What to work on:
Repeat only what runs from the line with "Close the 01_body_from_image.py tab" through the last line of the data below, both included, keeping every word as it is and leaving out the pictures.
------------------------------------------------------------
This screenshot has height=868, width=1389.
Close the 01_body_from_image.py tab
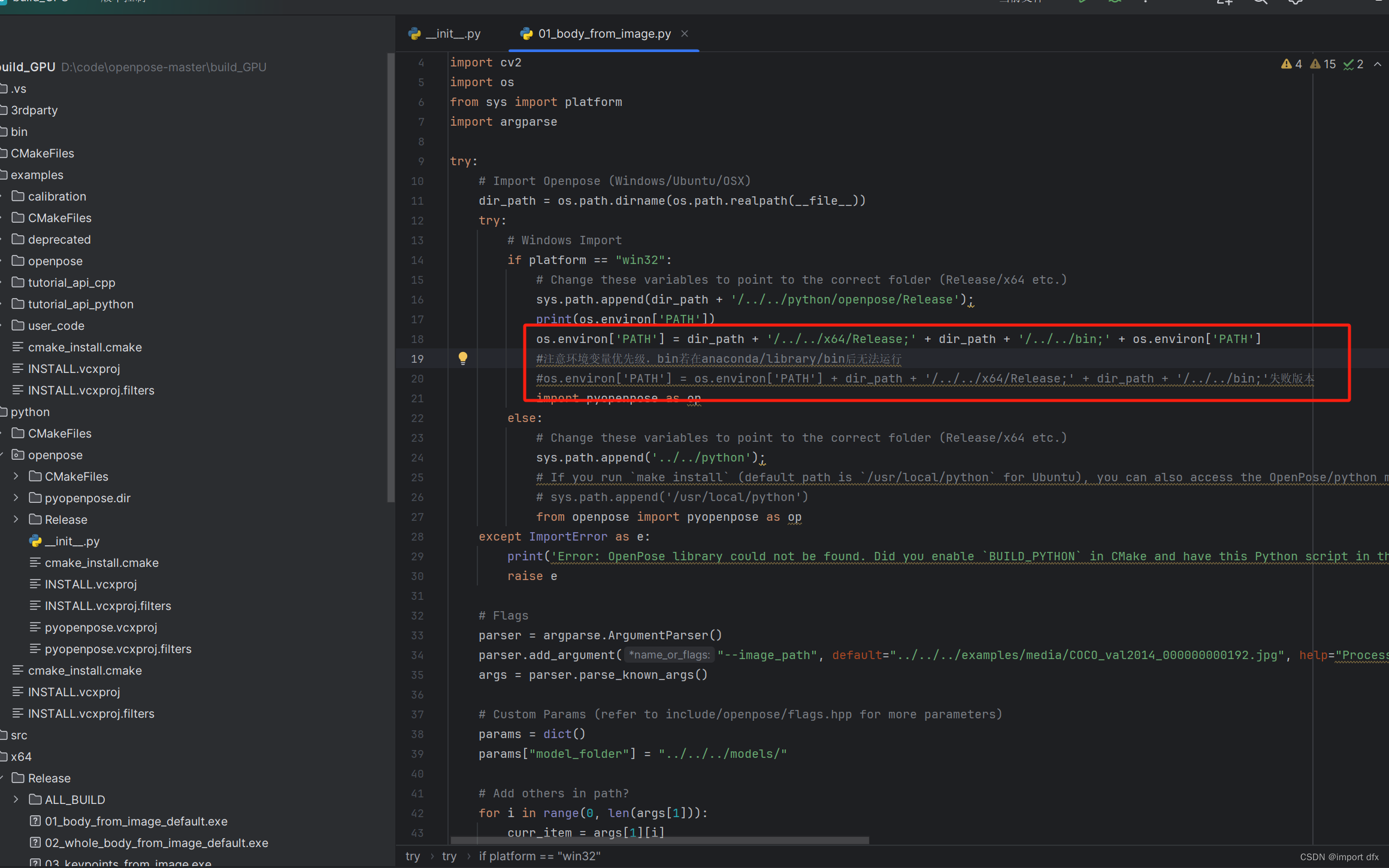(684, 34)
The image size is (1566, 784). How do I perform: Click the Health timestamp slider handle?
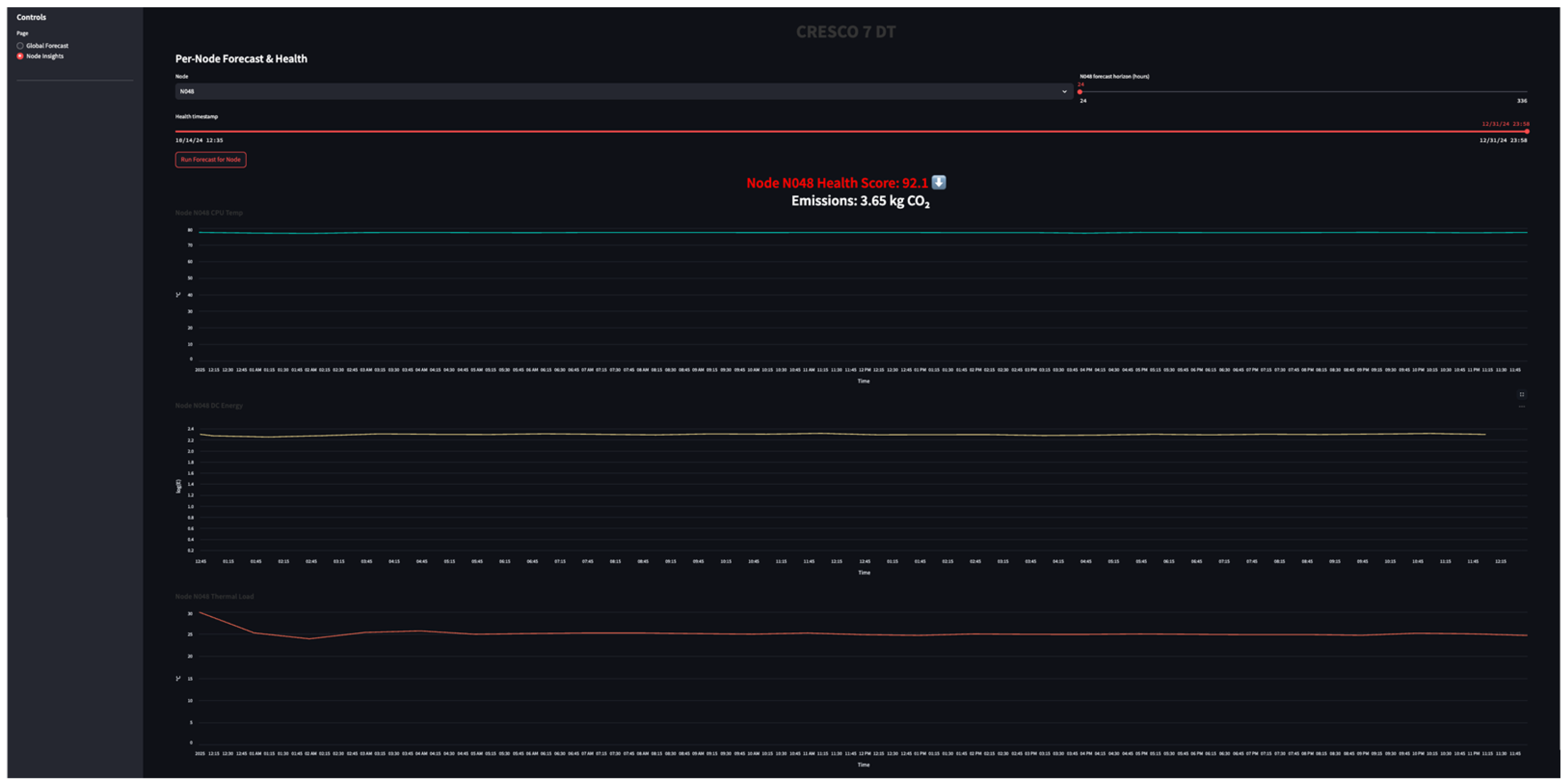(x=1527, y=131)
------------------------------------------------------------
Result below:
Close the 01_body_from_image.py tab
(684, 34)
The image size is (1566, 784). How do I perform: Click the Health timestamp slider handle?
(x=1527, y=131)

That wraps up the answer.